-- BEGIN DATA SECTION --

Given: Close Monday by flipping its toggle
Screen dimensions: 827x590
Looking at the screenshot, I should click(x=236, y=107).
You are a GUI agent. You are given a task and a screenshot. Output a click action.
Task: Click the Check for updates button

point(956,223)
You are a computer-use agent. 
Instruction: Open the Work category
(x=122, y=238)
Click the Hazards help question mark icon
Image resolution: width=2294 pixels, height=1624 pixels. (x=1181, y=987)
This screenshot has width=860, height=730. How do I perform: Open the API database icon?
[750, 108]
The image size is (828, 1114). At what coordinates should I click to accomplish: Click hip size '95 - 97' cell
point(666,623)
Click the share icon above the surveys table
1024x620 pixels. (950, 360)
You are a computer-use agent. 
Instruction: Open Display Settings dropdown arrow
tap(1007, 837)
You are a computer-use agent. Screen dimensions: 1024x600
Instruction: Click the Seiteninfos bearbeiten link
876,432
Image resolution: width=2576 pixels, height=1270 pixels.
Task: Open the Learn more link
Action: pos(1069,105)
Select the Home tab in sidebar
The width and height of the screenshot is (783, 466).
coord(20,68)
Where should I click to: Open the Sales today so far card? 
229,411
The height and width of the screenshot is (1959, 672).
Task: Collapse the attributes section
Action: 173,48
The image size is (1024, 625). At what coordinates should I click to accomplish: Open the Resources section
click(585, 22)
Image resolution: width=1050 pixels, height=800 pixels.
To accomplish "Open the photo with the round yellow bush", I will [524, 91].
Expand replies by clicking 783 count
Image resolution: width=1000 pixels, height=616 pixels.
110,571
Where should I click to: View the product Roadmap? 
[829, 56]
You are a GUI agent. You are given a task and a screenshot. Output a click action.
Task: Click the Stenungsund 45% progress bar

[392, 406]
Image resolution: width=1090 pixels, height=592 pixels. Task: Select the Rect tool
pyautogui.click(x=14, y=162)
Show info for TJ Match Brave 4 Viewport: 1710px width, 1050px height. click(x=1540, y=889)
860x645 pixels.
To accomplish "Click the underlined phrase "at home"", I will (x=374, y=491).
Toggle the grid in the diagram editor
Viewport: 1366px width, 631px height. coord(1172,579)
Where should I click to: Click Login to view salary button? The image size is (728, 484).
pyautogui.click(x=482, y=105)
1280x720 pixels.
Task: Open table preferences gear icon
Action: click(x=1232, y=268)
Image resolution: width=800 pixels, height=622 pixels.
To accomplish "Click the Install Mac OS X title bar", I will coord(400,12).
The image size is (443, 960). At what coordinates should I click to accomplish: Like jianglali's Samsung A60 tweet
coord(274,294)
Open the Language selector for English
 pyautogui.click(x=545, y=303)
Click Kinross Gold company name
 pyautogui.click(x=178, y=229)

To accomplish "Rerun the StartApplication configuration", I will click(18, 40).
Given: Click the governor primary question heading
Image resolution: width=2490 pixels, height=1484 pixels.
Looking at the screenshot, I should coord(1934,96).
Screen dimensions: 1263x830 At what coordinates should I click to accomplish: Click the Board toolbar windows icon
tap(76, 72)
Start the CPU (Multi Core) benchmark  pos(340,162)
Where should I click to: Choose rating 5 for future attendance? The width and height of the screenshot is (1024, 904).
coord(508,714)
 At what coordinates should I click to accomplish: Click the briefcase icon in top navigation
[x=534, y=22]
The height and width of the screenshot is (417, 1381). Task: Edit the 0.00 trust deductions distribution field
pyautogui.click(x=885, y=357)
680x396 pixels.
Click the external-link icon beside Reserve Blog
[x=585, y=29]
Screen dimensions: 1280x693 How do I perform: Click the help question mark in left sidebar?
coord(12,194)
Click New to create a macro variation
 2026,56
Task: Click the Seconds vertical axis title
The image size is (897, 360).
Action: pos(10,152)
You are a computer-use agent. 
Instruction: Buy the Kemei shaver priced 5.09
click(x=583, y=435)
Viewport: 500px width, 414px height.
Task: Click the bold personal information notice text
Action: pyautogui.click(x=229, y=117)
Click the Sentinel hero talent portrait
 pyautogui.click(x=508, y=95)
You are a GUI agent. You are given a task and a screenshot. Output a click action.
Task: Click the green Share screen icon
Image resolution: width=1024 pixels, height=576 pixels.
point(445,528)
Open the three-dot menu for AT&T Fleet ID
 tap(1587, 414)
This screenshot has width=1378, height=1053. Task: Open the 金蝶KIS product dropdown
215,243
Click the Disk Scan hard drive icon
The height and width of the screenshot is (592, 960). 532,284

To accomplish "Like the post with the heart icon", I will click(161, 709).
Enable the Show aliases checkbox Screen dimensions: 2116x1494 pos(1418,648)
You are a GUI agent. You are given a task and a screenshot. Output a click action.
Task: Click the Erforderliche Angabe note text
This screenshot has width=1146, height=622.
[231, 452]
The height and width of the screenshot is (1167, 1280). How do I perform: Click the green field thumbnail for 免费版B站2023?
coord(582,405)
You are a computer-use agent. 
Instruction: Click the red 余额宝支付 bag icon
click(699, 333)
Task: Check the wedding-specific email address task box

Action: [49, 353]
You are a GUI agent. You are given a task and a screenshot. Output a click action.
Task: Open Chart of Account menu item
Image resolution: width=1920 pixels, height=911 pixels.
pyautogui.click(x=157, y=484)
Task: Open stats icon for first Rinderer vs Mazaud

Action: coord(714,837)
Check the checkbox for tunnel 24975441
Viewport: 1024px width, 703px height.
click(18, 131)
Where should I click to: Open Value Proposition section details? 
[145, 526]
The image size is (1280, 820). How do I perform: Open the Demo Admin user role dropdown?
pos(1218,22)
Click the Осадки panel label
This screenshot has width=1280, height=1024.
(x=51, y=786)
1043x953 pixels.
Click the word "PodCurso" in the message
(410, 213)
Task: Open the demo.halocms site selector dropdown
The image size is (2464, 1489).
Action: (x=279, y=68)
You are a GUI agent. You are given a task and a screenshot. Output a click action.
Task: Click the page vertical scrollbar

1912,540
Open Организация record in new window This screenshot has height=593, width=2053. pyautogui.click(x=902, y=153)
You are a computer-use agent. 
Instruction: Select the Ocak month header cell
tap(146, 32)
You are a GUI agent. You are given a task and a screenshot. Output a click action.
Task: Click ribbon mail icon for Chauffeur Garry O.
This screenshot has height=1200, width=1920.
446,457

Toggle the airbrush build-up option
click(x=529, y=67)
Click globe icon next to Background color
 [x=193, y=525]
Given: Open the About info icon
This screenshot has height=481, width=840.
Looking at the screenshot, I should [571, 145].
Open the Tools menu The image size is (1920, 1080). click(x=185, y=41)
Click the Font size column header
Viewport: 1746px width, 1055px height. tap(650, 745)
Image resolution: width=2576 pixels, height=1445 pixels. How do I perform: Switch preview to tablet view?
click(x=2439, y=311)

-- END DATA SECTION --

▶ _WRITTEN EXERCISE_:
Please find every line of the data above that contains the word "product" and copy each of those lines.

▶ _ANSWER_:
Where should I click to: View the product Roadmap? 
This screenshot has width=1378, height=1053. Task: Open the 金蝶KIS product dropdown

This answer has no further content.